Bertie Carvel tells Graham Norton about his role as Inspector Dalgliesh

Virgin Radio

8 Nov 2021, 12:24

<em>Credit: Dalgliesh Press Art</em>

He's won two Laurence Olivier Awards and starred as Jonathan Strange, Simon Foster in Dr. Foster, and now plays Inspector Dalgliesh on Channel Five – a man of many faces, Bertie Carvel joined the Graham Norton Radio Show with Waitrose. 

Graham asked Bertie how he came to be involved in the new series of Dalgliesh, where he plays the titular character.

“They asked me and it's always very flattering to be asked!” joked Bertie. “I was thrilled as soon as I saw Helen Edmondson 's name. Helen adapted the first and third films and is the sort of lead writer across the series.”

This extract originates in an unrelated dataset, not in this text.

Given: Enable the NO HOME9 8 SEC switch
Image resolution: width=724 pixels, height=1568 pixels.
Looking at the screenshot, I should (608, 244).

It isn’t the first time Bertie has worked with Helen: “I had been in a play of hers at the National many years ago, and another one on the radio so loved her work.”

As soon as he opened the script, Bertie said he knew he wanted the role: “I read on page one that Dalgliesh was often inscrutable, and that's a wonderful invitation to an actor, because it implies hidden depths”, he explained.

“I think some of the best film acting is where you lean in, and you feel that there's more to somebody than meets the eye. So I thought that was an exciting prospect, and I hope I've delivered something, and it's not just completely opaque!” he laughed.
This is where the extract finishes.